What this task involves: Each line of the listing needs to be given again exactly.

____

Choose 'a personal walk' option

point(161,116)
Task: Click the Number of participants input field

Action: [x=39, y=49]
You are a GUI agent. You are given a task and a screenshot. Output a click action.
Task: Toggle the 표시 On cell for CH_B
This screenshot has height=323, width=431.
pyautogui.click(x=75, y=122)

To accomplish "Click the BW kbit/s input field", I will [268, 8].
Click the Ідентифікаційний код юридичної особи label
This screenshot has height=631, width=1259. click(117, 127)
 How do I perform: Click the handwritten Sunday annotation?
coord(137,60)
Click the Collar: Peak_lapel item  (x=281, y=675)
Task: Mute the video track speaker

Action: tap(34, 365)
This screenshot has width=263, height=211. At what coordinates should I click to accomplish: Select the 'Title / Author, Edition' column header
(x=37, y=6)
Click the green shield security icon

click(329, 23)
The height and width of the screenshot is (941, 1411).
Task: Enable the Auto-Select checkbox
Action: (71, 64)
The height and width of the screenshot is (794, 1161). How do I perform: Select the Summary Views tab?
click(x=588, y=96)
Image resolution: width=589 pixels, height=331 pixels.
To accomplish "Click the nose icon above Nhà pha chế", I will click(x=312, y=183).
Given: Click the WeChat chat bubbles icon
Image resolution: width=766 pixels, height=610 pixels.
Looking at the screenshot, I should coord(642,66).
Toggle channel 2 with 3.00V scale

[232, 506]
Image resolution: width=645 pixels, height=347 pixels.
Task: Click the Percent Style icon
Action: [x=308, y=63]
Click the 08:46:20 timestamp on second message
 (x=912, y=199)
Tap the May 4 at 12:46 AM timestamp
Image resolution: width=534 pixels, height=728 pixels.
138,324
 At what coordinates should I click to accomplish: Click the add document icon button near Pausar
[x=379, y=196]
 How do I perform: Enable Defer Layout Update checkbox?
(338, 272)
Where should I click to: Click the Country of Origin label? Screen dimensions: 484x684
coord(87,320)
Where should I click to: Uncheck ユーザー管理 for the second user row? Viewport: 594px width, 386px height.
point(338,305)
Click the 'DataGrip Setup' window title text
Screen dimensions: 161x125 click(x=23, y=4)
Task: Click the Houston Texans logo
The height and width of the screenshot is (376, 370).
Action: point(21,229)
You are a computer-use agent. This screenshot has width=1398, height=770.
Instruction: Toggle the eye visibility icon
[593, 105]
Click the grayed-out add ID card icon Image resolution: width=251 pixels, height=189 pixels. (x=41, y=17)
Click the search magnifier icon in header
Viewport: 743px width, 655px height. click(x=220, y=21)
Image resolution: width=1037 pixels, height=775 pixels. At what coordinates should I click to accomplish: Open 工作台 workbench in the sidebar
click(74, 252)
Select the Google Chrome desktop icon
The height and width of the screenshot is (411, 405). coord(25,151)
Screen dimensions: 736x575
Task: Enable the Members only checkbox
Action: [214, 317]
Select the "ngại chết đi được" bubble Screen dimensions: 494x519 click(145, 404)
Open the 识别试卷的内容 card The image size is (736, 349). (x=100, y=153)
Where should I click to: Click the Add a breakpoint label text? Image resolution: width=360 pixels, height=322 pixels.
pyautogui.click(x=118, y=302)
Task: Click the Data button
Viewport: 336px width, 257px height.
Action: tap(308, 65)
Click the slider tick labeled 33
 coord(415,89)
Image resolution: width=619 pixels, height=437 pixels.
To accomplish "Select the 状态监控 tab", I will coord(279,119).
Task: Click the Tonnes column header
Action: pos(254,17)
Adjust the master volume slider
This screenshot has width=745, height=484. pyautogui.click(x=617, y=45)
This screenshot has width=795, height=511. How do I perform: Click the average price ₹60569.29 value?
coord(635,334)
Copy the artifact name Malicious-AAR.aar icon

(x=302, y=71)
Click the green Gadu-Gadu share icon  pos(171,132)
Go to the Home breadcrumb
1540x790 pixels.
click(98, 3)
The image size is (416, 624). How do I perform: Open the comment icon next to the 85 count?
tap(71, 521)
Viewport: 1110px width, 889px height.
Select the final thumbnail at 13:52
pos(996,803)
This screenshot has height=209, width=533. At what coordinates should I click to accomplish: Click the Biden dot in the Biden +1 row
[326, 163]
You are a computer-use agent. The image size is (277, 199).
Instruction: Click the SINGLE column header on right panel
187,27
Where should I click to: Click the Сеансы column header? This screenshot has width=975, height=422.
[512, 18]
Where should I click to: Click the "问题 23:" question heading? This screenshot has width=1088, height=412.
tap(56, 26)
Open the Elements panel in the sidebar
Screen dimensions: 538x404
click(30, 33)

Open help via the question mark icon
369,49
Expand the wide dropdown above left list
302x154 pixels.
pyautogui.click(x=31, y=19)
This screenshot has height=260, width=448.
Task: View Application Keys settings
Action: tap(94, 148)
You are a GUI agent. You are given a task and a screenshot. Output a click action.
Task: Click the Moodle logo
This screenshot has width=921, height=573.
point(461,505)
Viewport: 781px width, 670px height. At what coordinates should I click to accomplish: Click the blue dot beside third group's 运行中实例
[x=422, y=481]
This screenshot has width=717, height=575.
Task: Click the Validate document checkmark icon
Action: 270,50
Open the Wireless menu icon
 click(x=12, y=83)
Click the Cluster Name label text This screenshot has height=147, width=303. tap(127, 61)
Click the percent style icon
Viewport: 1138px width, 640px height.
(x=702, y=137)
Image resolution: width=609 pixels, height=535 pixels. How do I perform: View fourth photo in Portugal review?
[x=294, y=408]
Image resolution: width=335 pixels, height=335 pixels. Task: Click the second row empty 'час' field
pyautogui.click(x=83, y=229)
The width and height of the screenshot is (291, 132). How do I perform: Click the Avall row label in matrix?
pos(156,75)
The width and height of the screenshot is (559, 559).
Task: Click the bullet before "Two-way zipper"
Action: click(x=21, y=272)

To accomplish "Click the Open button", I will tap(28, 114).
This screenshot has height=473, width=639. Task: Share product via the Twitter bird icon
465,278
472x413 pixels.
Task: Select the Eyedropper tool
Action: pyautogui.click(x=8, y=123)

____

Output of the task:
Choose 'a personal walk' option

point(161,116)
Task: Click the Number of participants input field

Action: [x=39, y=49]
You are a GUI agent. You are given a task and a screenshot. Output a click action.
Task: Toggle the 표시 On cell for CH_B
This screenshot has height=323, width=431.
pyautogui.click(x=75, y=122)

To accomplish "Click the BW kbit/s input field", I will [268, 8].
Click the Ідентифікаційний код юридичної особи label
This screenshot has height=631, width=1259. click(117, 127)
 How do I perform: Click the handwritten Sunday annotation?
coord(137,60)
Click the Collar: Peak_lapel item  (x=281, y=675)
Task: Mute the video track speaker

Action: tap(34, 365)
This screenshot has width=263, height=211. At what coordinates should I click to accomplish: Select the 'Title / Author, Edition' column header
(x=37, y=6)
Click the green shield security icon

click(329, 23)
The height and width of the screenshot is (941, 1411).
Task: Enable the Auto-Select checkbox
Action: (71, 64)
The height and width of the screenshot is (794, 1161). How do I perform: Select the Summary Views tab?
click(x=588, y=96)
Image resolution: width=589 pixels, height=331 pixels.
To accomplish "Click the nose icon above Nhà pha chế", I will click(x=312, y=183).
Given: Click the WeChat chat bubbles icon
Image resolution: width=766 pixels, height=610 pixels.
Looking at the screenshot, I should coord(642,66).
Toggle channel 2 with 3.00V scale

[232, 506]
Image resolution: width=645 pixels, height=347 pixels.
Task: Click the Percent Style icon
Action: [x=308, y=63]
Click the 08:46:20 timestamp on second message
 (x=912, y=199)
Tap the May 4 at 12:46 AM timestamp
Image resolution: width=534 pixels, height=728 pixels.
138,324
 At what coordinates should I click to accomplish: Click the add document icon button near Pausar
[x=379, y=196]
 How do I perform: Enable Defer Layout Update checkbox?
(338, 272)
Where should I click to: Click the Country of Origin label? Screen dimensions: 484x684
coord(87,320)
Where should I click to: Uncheck ユーザー管理 for the second user row? Viewport: 594px width, 386px height.
point(338,305)
Click the 'DataGrip Setup' window title text
Screen dimensions: 161x125 click(x=23, y=4)
Task: Click the Houston Texans logo
The height and width of the screenshot is (376, 370).
Action: point(21,229)
You are a computer-use agent. This screenshot has width=1398, height=770.
Instruction: Toggle the eye visibility icon
[593, 105]
Click the grayed-out add ID card icon Image resolution: width=251 pixels, height=189 pixels. (x=41, y=17)
Click the search magnifier icon in header
Viewport: 743px width, 655px height. click(x=220, y=21)
Image resolution: width=1037 pixels, height=775 pixels. At what coordinates should I click to accomplish: Open 工作台 workbench in the sidebar
click(74, 252)
Select the Google Chrome desktop icon
The height and width of the screenshot is (411, 405). coord(25,151)
Screen dimensions: 736x575
Task: Enable the Members only checkbox
Action: [214, 317]
Select the "ngại chết đi được" bubble Screen dimensions: 494x519 click(145, 404)
Open the 识别试卷的内容 card The image size is (736, 349). (x=100, y=153)
Where should I click to: Click the Add a breakpoint label text? Image resolution: width=360 pixels, height=322 pixels.
pyautogui.click(x=118, y=302)
Task: Click the Data button
Viewport: 336px width, 257px height.
Action: tap(308, 65)
Click the slider tick labeled 33
 coord(415,89)
Image resolution: width=619 pixels, height=437 pixels.
To accomplish "Select the 状态监控 tab", I will coord(279,119).
Task: Click the Tonnes column header
Action: pos(254,17)
Adjust the master volume slider
This screenshot has width=745, height=484. pyautogui.click(x=617, y=45)
This screenshot has width=795, height=511. How do I perform: Click the average price ₹60569.29 value?
coord(635,334)
Copy the artifact name Malicious-AAR.aar icon

(x=302, y=71)
Click the green Gadu-Gadu share icon  pos(171,132)
Go to the Home breadcrumb
1540x790 pixels.
click(98, 3)
The image size is (416, 624). How do I perform: Open the comment icon next to the 85 count?
tap(71, 521)
Viewport: 1110px width, 889px height.
Select the final thumbnail at 13:52
pos(996,803)
This screenshot has height=209, width=533. At what coordinates should I click to accomplish: Click the Biden dot in the Biden +1 row
[326, 163]
You are a computer-use agent. The image size is (277, 199).
Instruction: Click the SINGLE column header on right panel
187,27
Where should I click to: Click the Сеансы column header? This screenshot has width=975, height=422.
[512, 18]
Where should I click to: Click the "问题 23:" question heading? This screenshot has width=1088, height=412.
tap(56, 26)
Open the Elements panel in the sidebar
Screen dimensions: 538x404
click(30, 33)

Open help via the question mark icon
369,49
Expand the wide dropdown above left list
302x154 pixels.
pyautogui.click(x=31, y=19)
This screenshot has height=260, width=448.
Task: View Application Keys settings
Action: tap(94, 148)
You are a GUI agent. You are given a task and a screenshot. Output a click action.
Task: Click the Moodle logo
This screenshot has width=921, height=573.
point(461,505)
Viewport: 781px width, 670px height. At what coordinates should I click to accomplish: Click the blue dot beside third group's 运行中实例
[x=422, y=481]
This screenshot has width=717, height=575.
Task: Click the Validate document checkmark icon
Action: 270,50
Open the Wireless menu icon
 click(x=12, y=83)
Click the Cluster Name label text This screenshot has height=147, width=303. tap(127, 61)
Click the percent style icon
Viewport: 1138px width, 640px height.
(x=702, y=137)
Image resolution: width=609 pixels, height=535 pixels. How do I perform: View fourth photo in Portugal review?
[x=294, y=408]
Image resolution: width=335 pixels, height=335 pixels. Task: Click the second row empty 'час' field
pyautogui.click(x=83, y=229)
The width and height of the screenshot is (291, 132). How do I perform: Click the Avall row label in matrix?
pos(156,75)
The width and height of the screenshot is (559, 559).
Task: Click the bullet before "Two-way zipper"
Action: click(x=21, y=272)

To accomplish "Click the Open button", I will tap(28, 114).
This screenshot has height=473, width=639. Task: Share product via the Twitter bird icon
465,278
472x413 pixels.
Task: Select the Eyedropper tool
Action: pyautogui.click(x=8, y=123)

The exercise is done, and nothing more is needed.